- Work request:
Each line of the listing below must be set down exactly.

- Input for this task:
[Start of Attachment]

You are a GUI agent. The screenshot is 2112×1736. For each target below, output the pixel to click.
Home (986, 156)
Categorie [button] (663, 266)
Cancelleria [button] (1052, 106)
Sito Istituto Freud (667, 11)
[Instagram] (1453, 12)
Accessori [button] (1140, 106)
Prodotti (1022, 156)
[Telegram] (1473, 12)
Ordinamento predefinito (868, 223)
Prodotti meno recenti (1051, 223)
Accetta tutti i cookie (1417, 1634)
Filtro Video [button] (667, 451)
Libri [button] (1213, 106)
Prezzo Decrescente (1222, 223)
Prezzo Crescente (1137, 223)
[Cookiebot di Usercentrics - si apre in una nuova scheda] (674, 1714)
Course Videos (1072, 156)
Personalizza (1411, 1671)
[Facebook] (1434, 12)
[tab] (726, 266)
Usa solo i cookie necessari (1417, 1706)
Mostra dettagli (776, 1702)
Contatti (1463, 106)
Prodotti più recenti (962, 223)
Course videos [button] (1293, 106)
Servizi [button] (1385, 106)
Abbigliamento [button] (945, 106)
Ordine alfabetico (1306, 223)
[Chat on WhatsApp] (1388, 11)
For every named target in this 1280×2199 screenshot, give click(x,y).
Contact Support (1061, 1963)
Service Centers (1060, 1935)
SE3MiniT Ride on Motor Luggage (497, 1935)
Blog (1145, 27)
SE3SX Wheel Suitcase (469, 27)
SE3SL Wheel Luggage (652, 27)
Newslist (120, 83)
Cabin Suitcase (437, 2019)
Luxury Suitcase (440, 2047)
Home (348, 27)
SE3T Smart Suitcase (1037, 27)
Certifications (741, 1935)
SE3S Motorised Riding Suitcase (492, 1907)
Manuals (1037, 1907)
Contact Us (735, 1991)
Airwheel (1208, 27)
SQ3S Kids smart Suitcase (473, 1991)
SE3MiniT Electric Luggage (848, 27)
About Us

[End of Attachment]

- Response to the task:
You are a GUI agent. The screenshot is 2112×1736. For each target below, output the pixel to click.
Home (986, 156)
Categorie [button] (663, 266)
Cancelleria [button] (1052, 106)
Sito Istituto Freud (667, 11)
[Instagram] (1453, 12)
Accessori [button] (1140, 106)
Prodotti (1022, 156)
[Telegram] (1473, 12)
Ordinamento predefinito (868, 223)
Prodotti meno recenti (1051, 223)
Accetta tutti i cookie (1417, 1634)
Filtro Video [button] (667, 451)
Libri [button] (1213, 106)
Prezzo Decrescente (1222, 223)
Prezzo Crescente (1137, 223)
[Cookiebot di Usercentrics - si apre in una nuova scheda] (674, 1714)
Course Videos (1072, 156)
Personalizza (1411, 1671)
[Facebook] (1434, 12)
[tab] (726, 266)
Usa solo i cookie necessari (1417, 1706)
Mostra dettagli (776, 1702)
Contatti (1463, 106)
Prodotti più recenti (962, 223)
Course videos [button] (1293, 106)
Servizi [button] (1385, 106)
Abbigliamento [button] (945, 106)
Ordine alfabetico (1306, 223)
[Chat on WhatsApp] (1388, 11)
For every named target in this 1280×2199 screenshot, give click(x,y).
Contact Support (1061, 1963)
Service Centers (1060, 1935)
SE3MiniT Ride on Motor Luggage (497, 1935)
Blog (1145, 27)
SE3SX Wheel Suitcase (469, 27)
SE3SL Wheel Luggage (652, 27)
Newslist (120, 83)
Cabin Suitcase (437, 2019)
Luxury Suitcase (440, 2047)
Home (348, 27)
SE3T Smart Suitcase (1037, 27)
Certifications (741, 1935)
SE3S Motorised Riding Suitcase (492, 1907)
Manuals (1037, 1907)
Contact Us (735, 1991)
Airwheel (1208, 27)
SQ3S Kids smart Suitcase (473, 1991)
SE3MiniT Electric Luggage (848, 27)
About Us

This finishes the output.